DURAND, DAVID (1680–1763), French protestant minister and author, was born in 1680 at Sommières in the south of France, and studied for the ministry at Basle. Thence he went to Holland, and accompanied a corps of French refugees to Spain, where he was taken prisoner at the battle of Almanza 1707. He would have been burnt alive by some peasants but for the intervention of the Duke of Berwick. From Spain he was sent into France, and succeeded in escaping to Switzerland, ultimately finding his way back to Holland, where he became one of the pastors at Rotterdam, and gained the friendship of Bayle. He finally left Holland for London in 1711, and was successively pastor of the French churches in Martin's Lane and the Savoy. He became a member of the Royal Society in 1728, and died on 16 Jan. 1763.

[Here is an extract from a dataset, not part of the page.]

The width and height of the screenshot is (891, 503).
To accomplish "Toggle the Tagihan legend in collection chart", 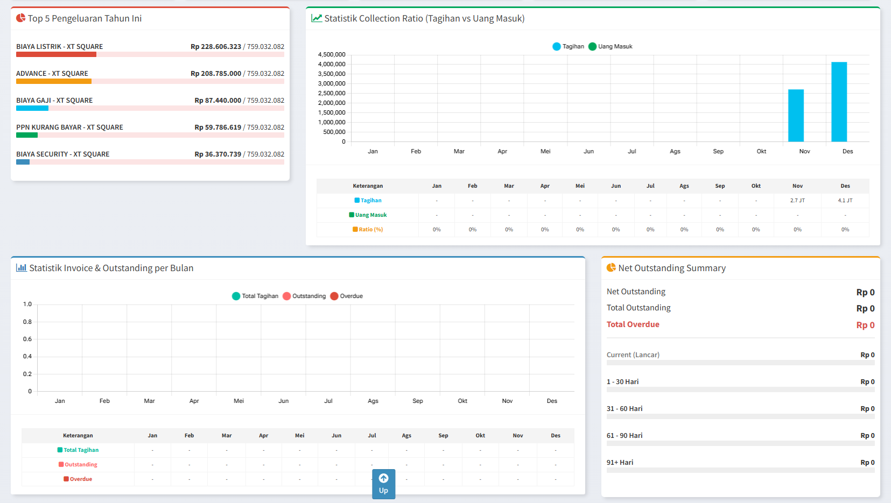I will click(x=569, y=47).
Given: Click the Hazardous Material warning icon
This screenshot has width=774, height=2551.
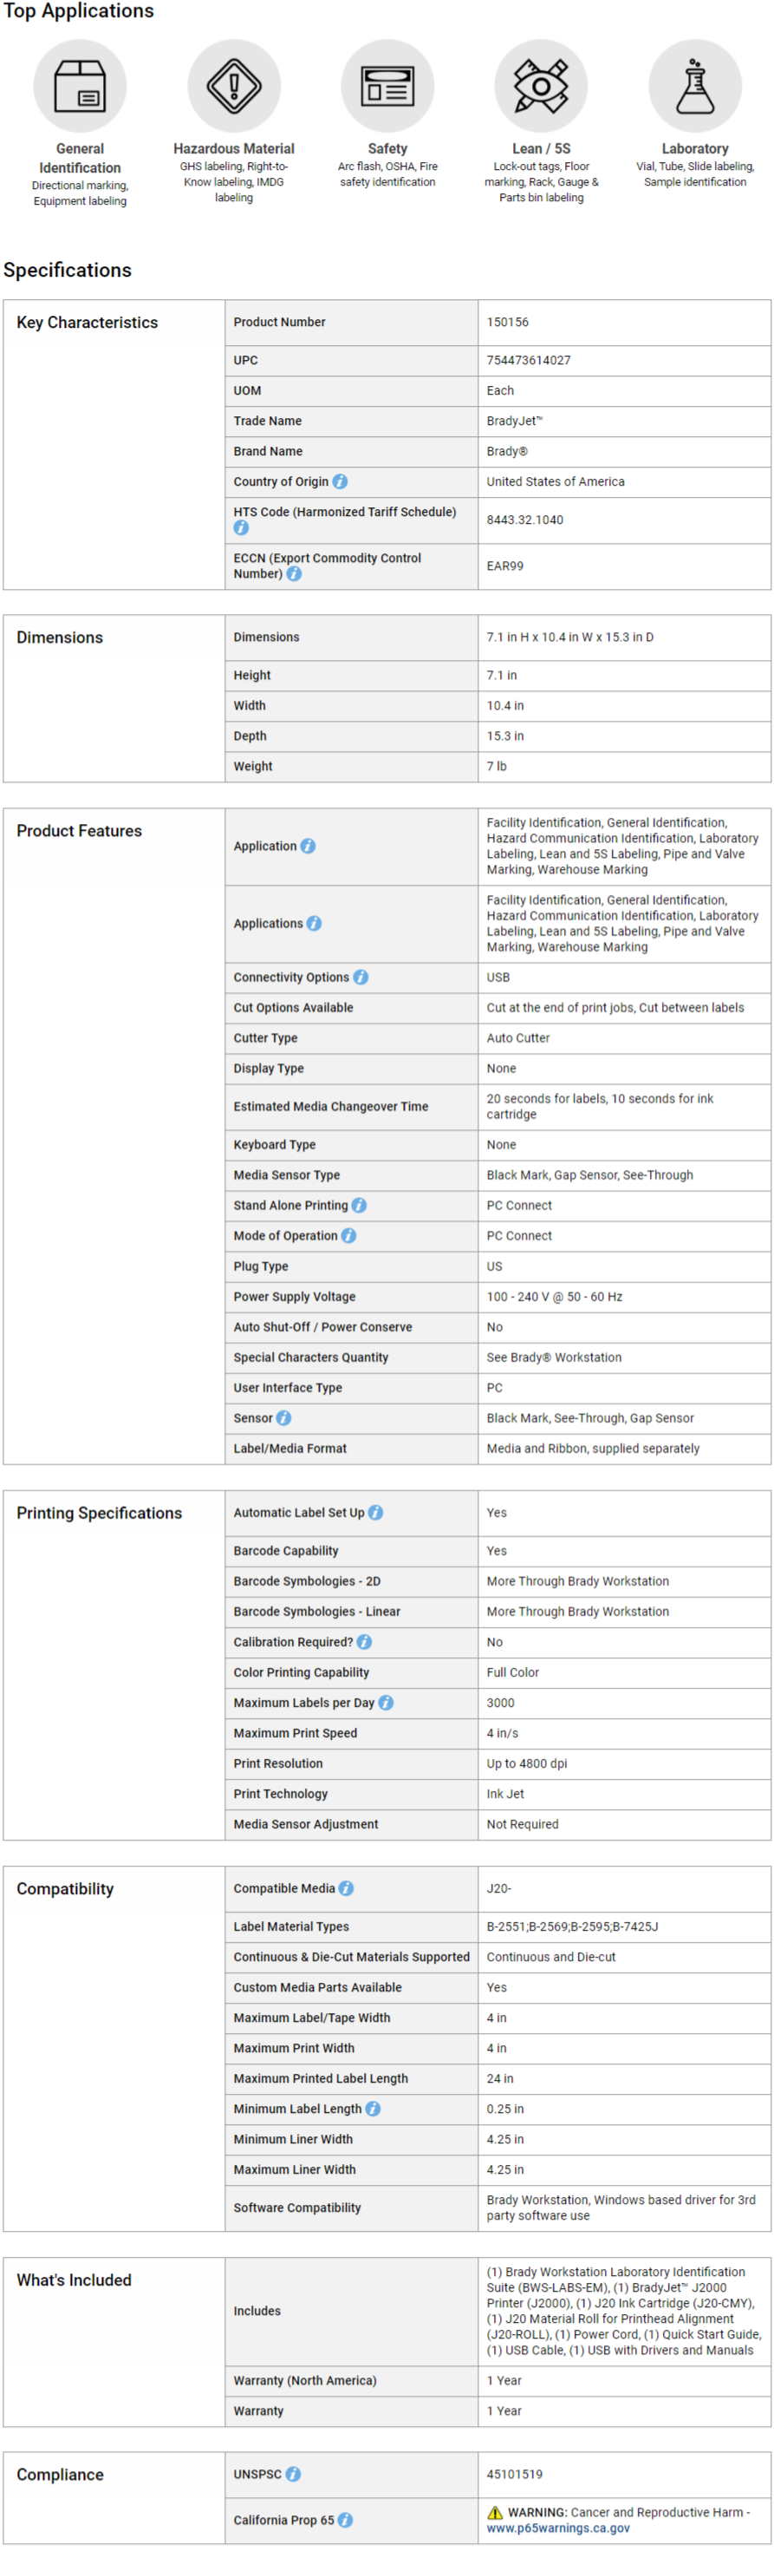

Durand was a voluminous author and translator. Among his works, all in French, are a history of the sixteenth century (1725–9), a continuation of Rapin's ‘History of England’ (1734), a history of painting in antiquity (1725), and ‘Histoire naturelle de l'or et de l'argent, extraite de Pline le Naturaliste,’ London, 1729, which contains a lumbering imitation of ‘Paradise Lost’ in French verse.

[Barbier's Dict. des Ouvrages Anonymes et Pseudonymes, vol. iv.; a biographical notice by Samuel Beuzeville, prefixed to Durand's posthumous work, La Vie de J. J. Ostervald, London, 1778, a very rare book; Haag's La France Protestante and Agnew's Protestant Exiles; Gent. Mag. 1763, p. 46.]